The authors gratefully acknowledge the support of the students of AI Methods of Data Analysis, class 2005. They also acknowledge Mike O’Neill, who has written and validated the non-scriptable convolutional network code, which was used for the convNN experiment (thanks, Mike, you saved us a lot of work.) Finally, special thanks to Julian A. for one important suggestion. This research has been funded by Seewald Solutions.


  1. Unfortunately, preprocessing is in most cases not fully documented, which makes such an investigation rather hard. We already did a short analysis on this issue in [1] and were quite disappointed. This paper can be seen as a systematic extension of our previous efforts.

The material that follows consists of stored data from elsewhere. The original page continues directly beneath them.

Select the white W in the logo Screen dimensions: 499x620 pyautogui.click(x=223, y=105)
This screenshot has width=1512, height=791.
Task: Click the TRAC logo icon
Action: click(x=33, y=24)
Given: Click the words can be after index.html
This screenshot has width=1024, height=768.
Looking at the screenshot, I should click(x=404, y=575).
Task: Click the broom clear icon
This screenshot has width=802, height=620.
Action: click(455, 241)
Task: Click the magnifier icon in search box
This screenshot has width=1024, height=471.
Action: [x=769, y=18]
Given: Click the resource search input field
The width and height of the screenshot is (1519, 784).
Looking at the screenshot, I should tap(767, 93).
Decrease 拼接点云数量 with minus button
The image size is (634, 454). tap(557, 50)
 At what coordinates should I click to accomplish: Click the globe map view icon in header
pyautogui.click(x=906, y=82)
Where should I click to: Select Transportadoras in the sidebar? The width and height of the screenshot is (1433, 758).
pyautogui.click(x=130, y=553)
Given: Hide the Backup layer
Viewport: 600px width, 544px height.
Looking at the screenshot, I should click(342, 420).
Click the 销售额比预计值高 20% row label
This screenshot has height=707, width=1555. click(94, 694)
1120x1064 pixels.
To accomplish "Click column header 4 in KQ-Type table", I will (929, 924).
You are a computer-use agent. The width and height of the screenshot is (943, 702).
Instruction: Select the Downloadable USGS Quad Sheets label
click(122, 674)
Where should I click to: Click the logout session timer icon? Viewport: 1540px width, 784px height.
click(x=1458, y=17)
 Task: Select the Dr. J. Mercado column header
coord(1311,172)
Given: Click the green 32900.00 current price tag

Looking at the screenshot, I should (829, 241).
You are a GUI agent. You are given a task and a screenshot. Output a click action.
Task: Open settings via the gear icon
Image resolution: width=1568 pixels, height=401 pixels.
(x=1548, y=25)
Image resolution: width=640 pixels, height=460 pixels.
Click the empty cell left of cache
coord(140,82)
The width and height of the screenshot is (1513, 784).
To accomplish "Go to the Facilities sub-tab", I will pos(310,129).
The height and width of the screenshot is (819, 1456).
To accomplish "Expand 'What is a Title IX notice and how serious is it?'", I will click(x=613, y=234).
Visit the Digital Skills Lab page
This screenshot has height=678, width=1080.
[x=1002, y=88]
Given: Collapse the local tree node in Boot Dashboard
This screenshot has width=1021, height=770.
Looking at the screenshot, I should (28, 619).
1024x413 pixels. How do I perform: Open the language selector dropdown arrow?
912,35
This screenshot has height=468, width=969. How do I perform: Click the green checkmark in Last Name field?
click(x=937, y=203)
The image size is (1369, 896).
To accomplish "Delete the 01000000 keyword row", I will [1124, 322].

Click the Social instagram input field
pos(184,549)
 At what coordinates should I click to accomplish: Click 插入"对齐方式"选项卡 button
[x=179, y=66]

  2. These samples actually come from the supposedly cleaner part of the test set by Census employees, SD-3, which indicates that the proportion of segmentation errors for the remaining dataset may even be higher.
  3. The digits were entered in a regular grid, and visual inspection showed the slant to be minimal.
  4. Note that DIGITS is by far the most accurate algorithm for the RBF kernel variant.
  5. USPS already was sufficiently similar, for DIGITS we used 7 5 . 6 7 2 8 8 1 2 9 2 1 0 7 2 𝑣 0 . 5 8 9 7 3 7 0 1 5 4 8 6 1 7 4 , where 𝑣 is the raw pixel value and the output is clamped to [ 0 , 2 5 5 ] .
  6. Although gamma correction results in digits which seem less similar to MNIST than the original set by visual inspection, this proved to reduce the error rate of the original MNIST-trained convolutional neural network by almost a third. On the other hand, although the aspect ratio was lower by 12.5% for DIGITS, additionally compensating this increased the error almost up to the original level. These anecdotes support our upcoming conclusion that performance is very sensitive to a number of factors currently not well understood.